Every line below must be reproduced exactly. Copy them all.
/---
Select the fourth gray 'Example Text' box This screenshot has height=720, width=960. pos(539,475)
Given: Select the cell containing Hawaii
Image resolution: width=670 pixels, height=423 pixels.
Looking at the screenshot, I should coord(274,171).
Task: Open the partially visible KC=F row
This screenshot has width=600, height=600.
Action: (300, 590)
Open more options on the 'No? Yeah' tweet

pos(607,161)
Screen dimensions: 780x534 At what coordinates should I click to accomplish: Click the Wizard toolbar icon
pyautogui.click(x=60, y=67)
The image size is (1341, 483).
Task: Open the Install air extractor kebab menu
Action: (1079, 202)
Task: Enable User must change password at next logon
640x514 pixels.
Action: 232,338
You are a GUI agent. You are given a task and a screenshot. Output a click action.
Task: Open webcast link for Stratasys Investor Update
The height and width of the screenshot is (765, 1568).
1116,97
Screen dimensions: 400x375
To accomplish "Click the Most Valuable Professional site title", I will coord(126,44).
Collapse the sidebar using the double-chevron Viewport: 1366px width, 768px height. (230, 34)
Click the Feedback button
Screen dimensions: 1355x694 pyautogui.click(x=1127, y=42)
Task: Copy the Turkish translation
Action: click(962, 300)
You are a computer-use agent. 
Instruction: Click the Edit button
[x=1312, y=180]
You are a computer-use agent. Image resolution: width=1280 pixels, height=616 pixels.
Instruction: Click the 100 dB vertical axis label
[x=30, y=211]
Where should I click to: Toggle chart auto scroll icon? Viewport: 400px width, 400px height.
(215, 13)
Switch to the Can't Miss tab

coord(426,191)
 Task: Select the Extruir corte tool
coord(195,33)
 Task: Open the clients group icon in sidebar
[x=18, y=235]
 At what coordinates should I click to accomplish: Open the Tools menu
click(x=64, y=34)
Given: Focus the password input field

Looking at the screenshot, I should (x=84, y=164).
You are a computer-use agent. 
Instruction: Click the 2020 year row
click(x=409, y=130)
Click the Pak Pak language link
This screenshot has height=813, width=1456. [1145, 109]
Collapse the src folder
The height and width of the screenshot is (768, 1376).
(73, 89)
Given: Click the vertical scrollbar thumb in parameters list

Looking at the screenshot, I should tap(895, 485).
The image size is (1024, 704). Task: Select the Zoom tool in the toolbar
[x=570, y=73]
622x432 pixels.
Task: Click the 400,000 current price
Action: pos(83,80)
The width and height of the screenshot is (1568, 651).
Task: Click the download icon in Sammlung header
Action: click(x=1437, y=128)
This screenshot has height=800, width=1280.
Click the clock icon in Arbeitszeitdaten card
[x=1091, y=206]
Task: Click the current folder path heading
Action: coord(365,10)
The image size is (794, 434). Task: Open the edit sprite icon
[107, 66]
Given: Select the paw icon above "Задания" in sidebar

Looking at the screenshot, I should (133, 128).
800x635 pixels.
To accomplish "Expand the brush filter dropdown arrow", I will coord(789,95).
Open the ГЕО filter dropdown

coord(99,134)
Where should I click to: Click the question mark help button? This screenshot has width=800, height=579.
\---
▸ **Response box**
Select the fourth gray 'Example Text' box This screenshot has height=720, width=960. pos(539,475)
Given: Select the cell containing Hawaii
Image resolution: width=670 pixels, height=423 pixels.
Looking at the screenshot, I should coord(274,171).
Task: Open the partially visible KC=F row
This screenshot has width=600, height=600.
Action: (300, 590)
Open more options on the 'No? Yeah' tweet

pos(607,161)
Screen dimensions: 780x534 At what coordinates should I click to accomplish: Click the Wizard toolbar icon
pyautogui.click(x=60, y=67)
The image size is (1341, 483).
Task: Open the Install air extractor kebab menu
Action: (1079, 202)
Task: Enable User must change password at next logon
640x514 pixels.
Action: 232,338
You are a GUI agent. You are given a task and a screenshot. Output a click action.
Task: Open webcast link for Stratasys Investor Update
The height and width of the screenshot is (765, 1568).
1116,97
Screen dimensions: 400x375
To accomplish "Click the Most Valuable Professional site title", I will coord(126,44).
Collapse the sidebar using the double-chevron Viewport: 1366px width, 768px height. (230, 34)
Click the Feedback button
Screen dimensions: 1355x694 pyautogui.click(x=1127, y=42)
Task: Copy the Turkish translation
Action: click(962, 300)
You are a computer-use agent. 
Instruction: Click the Edit button
[x=1312, y=180]
You are a computer-use agent. Image resolution: width=1280 pixels, height=616 pixels.
Instruction: Click the 100 dB vertical axis label
[x=30, y=211]
Where should I click to: Toggle chart auto scroll icon? Viewport: 400px width, 400px height.
(215, 13)
Switch to the Can't Miss tab

coord(426,191)
 Task: Select the Extruir corte tool
coord(195,33)
 Task: Open the clients group icon in sidebar
[x=18, y=235]
 At what coordinates should I click to accomplish: Open the Tools menu
click(x=64, y=34)
Given: Focus the password input field

Looking at the screenshot, I should (x=84, y=164).
You are a computer-use agent. 
Instruction: Click the 2020 year row
click(x=409, y=130)
Click the Pak Pak language link
This screenshot has height=813, width=1456. [1145, 109]
Collapse the src folder
The height and width of the screenshot is (768, 1376).
(73, 89)
Given: Click the vertical scrollbar thumb in parameters list

Looking at the screenshot, I should tap(895, 485).
The image size is (1024, 704). Task: Select the Zoom tool in the toolbar
[x=570, y=73]
622x432 pixels.
Task: Click the 400,000 current price
Action: pos(83,80)
The width and height of the screenshot is (1568, 651).
Task: Click the download icon in Sammlung header
Action: click(x=1437, y=128)
This screenshot has height=800, width=1280.
Click the clock icon in Arbeitszeitdaten card
[x=1091, y=206]
Task: Click the current folder path heading
Action: coord(365,10)
The image size is (794, 434). Task: Open the edit sprite icon
[107, 66]
Given: Select the paw icon above "Задания" in sidebar

Looking at the screenshot, I should (133, 128).
800x635 pixels.
To accomplish "Expand the brush filter dropdown arrow", I will coord(789,95).
Open the ГЕО filter dropdown

coord(99,134)
Where should I click to: Click the question mark help button? This screenshot has width=800, height=579.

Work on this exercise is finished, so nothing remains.